El capo prófugo finalmente se arriesgó a visitar a su princesa en el palacio que le había hecho construir, y ella estaba ansiosa por mostrarle la magia que había hecho con su dinero. “Cuando anunciaron que mi marido estaba en el vestíbulo del primer piso, supuse que le gustaría ver La vida […]. Estaba ansiosa por ver su reacción ante aquella obra que había costado mucho dinero, tiempo y esfuerzo y no sabía si le parecería tan imponente como a mí. Quería mostrarle los tapices chinos, los colgantes, las antigüedades, los muebles diseñados por famosos expertos italianos… pero por encima de todo, quería que viera mi colección de pinturas y esculturas […]”.

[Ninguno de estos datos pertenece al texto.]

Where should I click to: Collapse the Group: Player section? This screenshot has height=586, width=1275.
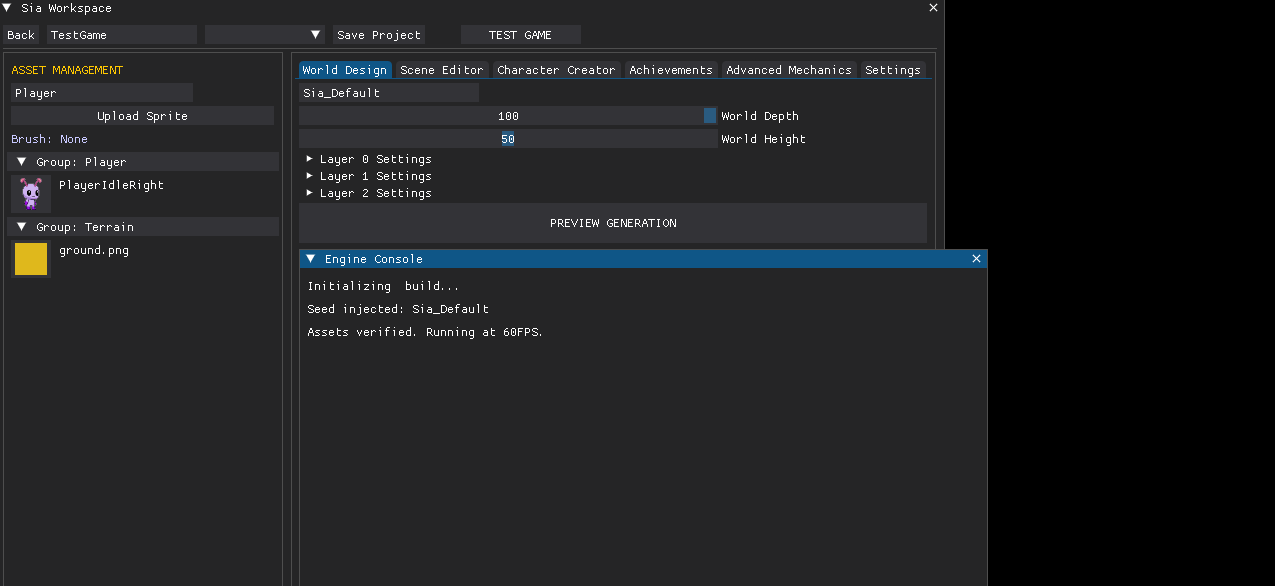coord(22,162)
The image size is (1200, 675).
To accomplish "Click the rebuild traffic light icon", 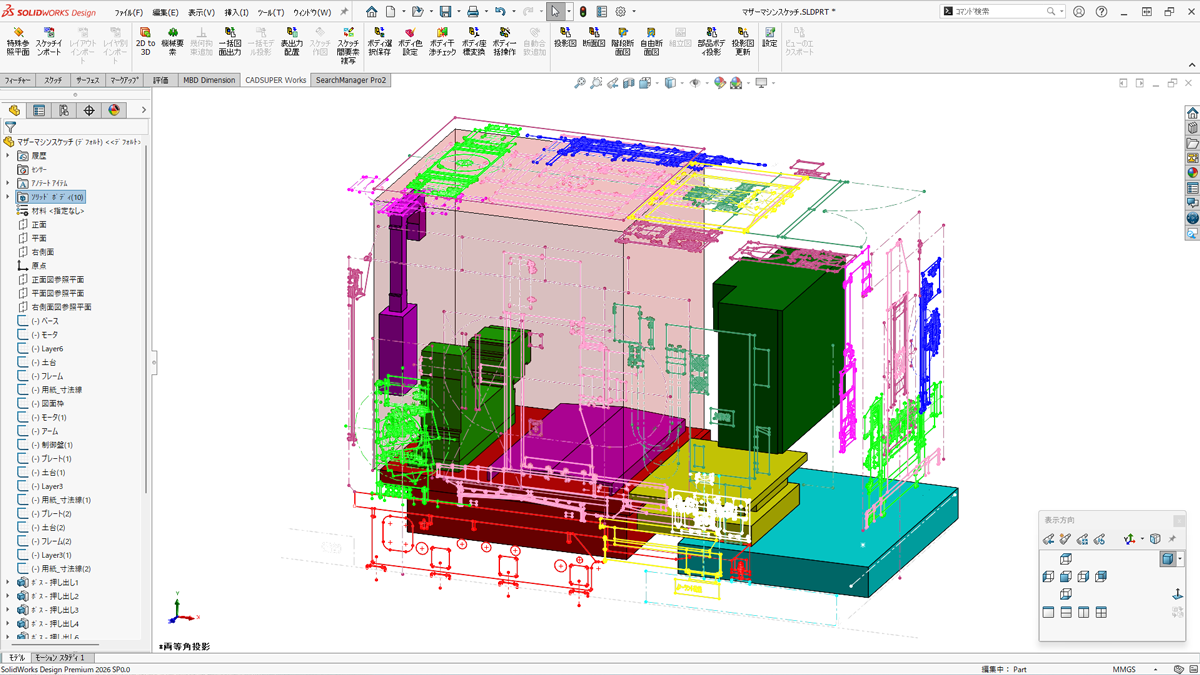I will click(583, 12).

En su libro, Victoria Eugenia confunde el nombre de la escultura y la llama La vida; pero recuerda con exactitud cuánto pagó por ella: 310 mil dólares (pág. 300). Con un Pablo “muy sorprendido”, en las páginas siguientes, Victoria Eugenia hace un recuento pormenorizado de lo que había logrado acumular, que según “un dealer muy influyente en Bogotá” era “la colección de arte más importante de Latinoamérica en ese momento” (pág. 307), con obras de Picasso, Dalí, Degas y Rodin incluidas.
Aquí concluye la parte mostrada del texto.